Aim of the task: Your copy should hold exactly the lines from the beginning of the listing below through the line with "Click the Close button at bottom", without any pictures.
──────── Materials provided
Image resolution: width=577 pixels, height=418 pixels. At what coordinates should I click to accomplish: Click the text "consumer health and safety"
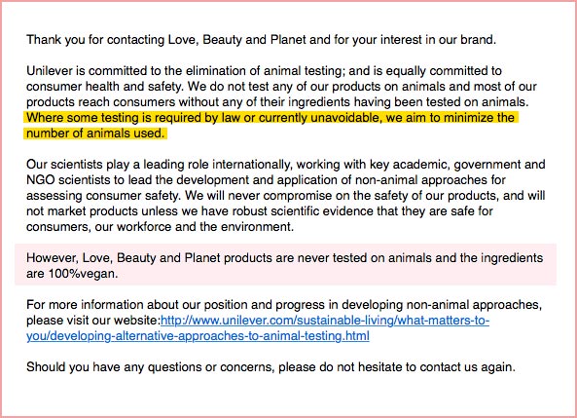click(104, 87)
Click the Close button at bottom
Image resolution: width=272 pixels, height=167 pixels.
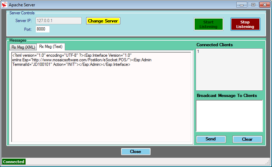[x=136, y=152]

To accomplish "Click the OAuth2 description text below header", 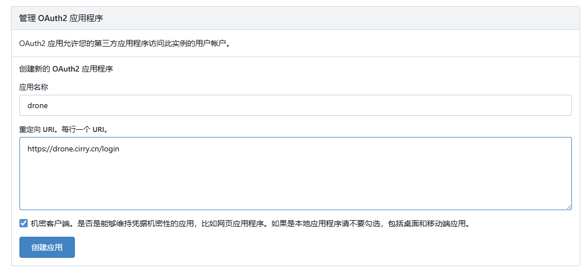I will pyautogui.click(x=124, y=43).
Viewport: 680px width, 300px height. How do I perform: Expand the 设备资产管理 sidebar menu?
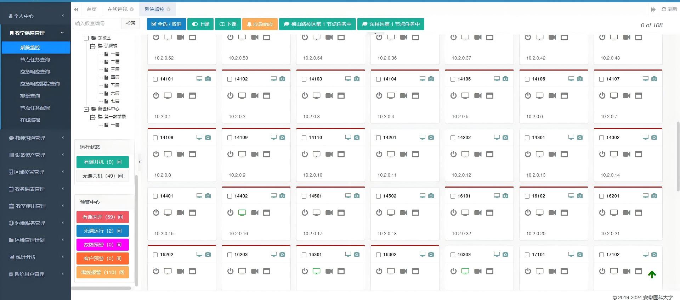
────────────────
Finished exercise:
Image resolution: width=577 pixels, height=418 pixels. At what coordinates should I click to accomplish: Click the text "consumer health and safety"
click(104, 87)
Click the Close button at bottom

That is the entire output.